©2017 Brian S. Batterton, Attorney, Legal & Liability Risk Management Institute (www.llrmi.com)

On June 7, 2017, the Fourth Circuit Court of Appeals decided Safar v. Tingle[i], in which the court discussed whether an officer and a prosecutor violated the Fourth Amendment when they failed to dismiss arrest warrant after the victim told them that that no crime had been committed. The relevant facts of Safar, taken directly from the case, are as follows:

Plaintiffs Eshow and Safar are married residents of Alexandria, Virginia. In September 2012, Eshow purchased around $1,000 of home flooring from Costco in Pentagon City, Virginia. Shortly thereafter, while browsing another Costco store, he saw that the same flooring was on sale. After learning that he could take advantage of the sale price at the store of purchase, on October 17, 2012 Eshow returned to the Pentagon City Costco to get the discount. Store personnel explained that he should purchase the identical flooring at the current markdown and then immediately return it, using his initial sales receipt as the basis for the refund. Eshow followed these instructions and obtained a refund on the joint account he shared with Safar.

A few hours later, Costco called the Arlington County Police Department to report—mistakenly—that Eshow and Safar had fraudulently secured a refund on goods they never purchased. Officer Stephanie Rodriguez, along with another colleague, responded to the report and reviewed a video showing Eshow seeking the refund. Rodriguez filed an affidavit requesting arrest warrants for both plaintiffs, and a magistrate judge issued the warrants.

The next day, Costco representatives contacted Rodriguez and notified her that the allegations against Eshow and Safar were unfounded—no fraud had in fact occurred. Rodriguez did not take any steps to correct her affidavit or withdraw the arrest warrants.
__________
● **SET PROBLEM A**:
Copy out the stretch of the listing from the line that contains "is (1482, 708)." through the end of the listing, with both ends included, word for word.
The court case write-up and the listing have nothing to do with each other.

Source listing:
__________
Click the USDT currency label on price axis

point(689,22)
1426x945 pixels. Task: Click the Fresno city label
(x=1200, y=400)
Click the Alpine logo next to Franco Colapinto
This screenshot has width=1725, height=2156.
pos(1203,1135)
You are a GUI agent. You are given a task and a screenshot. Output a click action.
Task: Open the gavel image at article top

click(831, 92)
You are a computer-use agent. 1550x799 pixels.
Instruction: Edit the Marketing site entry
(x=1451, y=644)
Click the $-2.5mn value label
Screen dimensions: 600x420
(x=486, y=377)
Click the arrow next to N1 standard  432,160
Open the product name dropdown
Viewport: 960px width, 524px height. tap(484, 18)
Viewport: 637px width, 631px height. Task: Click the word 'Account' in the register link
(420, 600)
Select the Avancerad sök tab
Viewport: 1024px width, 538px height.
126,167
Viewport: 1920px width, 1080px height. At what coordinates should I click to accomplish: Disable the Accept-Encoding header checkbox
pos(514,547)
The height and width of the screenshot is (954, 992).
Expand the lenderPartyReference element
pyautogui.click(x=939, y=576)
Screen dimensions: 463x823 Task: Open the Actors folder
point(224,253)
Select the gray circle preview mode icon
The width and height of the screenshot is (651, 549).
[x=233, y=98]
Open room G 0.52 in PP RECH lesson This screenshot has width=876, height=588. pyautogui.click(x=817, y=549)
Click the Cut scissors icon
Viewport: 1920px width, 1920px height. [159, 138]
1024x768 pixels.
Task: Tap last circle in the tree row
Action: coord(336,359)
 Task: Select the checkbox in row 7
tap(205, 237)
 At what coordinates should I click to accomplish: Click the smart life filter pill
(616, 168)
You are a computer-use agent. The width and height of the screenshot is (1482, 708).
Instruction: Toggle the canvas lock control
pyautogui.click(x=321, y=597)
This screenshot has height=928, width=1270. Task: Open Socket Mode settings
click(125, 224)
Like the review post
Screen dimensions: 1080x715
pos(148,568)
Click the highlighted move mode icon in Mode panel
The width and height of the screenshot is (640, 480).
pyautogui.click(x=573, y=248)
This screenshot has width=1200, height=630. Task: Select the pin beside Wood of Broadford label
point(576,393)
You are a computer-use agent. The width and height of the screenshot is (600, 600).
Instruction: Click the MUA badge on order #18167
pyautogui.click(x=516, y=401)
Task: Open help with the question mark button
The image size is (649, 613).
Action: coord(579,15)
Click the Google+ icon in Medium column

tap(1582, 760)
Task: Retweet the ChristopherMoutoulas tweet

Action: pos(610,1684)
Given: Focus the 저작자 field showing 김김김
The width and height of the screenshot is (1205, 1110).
__________
● **SET PROBLEM B**:
Write what comes next in the write-up of the Safar v. Tingle case, picking up right after its last sentence.

● **FINAL RESULT A**:
You are a computer-use agent. The width and height of the screenshot is (1482, 708).
Instruction: Toggle the canvas lock control
pyautogui.click(x=321, y=597)
This screenshot has height=928, width=1270. Task: Open Socket Mode settings
click(125, 224)
Like the review post
Screen dimensions: 1080x715
pos(148,568)
Click the highlighted move mode icon in Mode panel
The width and height of the screenshot is (640, 480).
pyautogui.click(x=573, y=248)
This screenshot has width=1200, height=630. Task: Select the pin beside Wood of Broadford label
point(576,393)
You are a computer-use agent. The width and height of the screenshot is (600, 600).
Instruction: Click the MUA badge on order #18167
pyautogui.click(x=516, y=401)
Task: Open help with the question mark button
The image size is (649, 613).
Action: coord(579,15)
Click the Google+ icon in Medium column

tap(1582, 760)
Task: Retweet the ChristopherMoutoulas tweet

Action: pos(610,1684)
Given: Focus the 저작자 field showing 김김김
The width and height of the screenshot is (1205, 1110).

● **FINAL RESULT B**:
Eight months went by without incident until Eshow was pulled over for speeding in Fairfax County, Virginia. Based on the outstanding arrest warrant, the police officers handcuffed Eshow in front of his family and placed him under arrest. On July 31, 2013, Eshow appeared before the Arlington County General District Court to contest the fraud charge. At the hearing, a Costco representative explained to Rodriguez and Lisa Tingle, the assistant commonwealth’s attorney, that the charge was erroneous and should be dropped. Tingle moved for nolle prosequi and the court dismissed the case against Eshow.

Both Rodriguez’s investigative notes and Tingle’s case file indicated that identical charges were pending against Safar, but neither took any action to withdraw her arrest warrant. Rodriguez and Tingle had previously been trained in the standard procedures for withdrawing warrants from statewide law enforcement databases. In particular, “an attorney for the Commonwealth may at any time move for the dismissal and destruction of any unexecuted warrant or summons issued by a magistrate.” VA. CODE ANN. § 19.2-76.1 (West 2011).

In late 2013, Eshow and Safar applied for American citizenship. After passing her citizenship test, Safar turned to the next requirement and sought clearance letters from local police in counties where she previously resided. On December 23, 2013, Safar reported to the police headquarters in Prince George’s County, Maryland to get a clearance letter. Upon reviewing her file, an officer informed her that she was under arrest pursuant to an active warrant. Safar was incarcerated in Maryland, and a magistrate advised her that a transfer to Arlington, Virginia could not be arranged until the county judges returned from the holiday.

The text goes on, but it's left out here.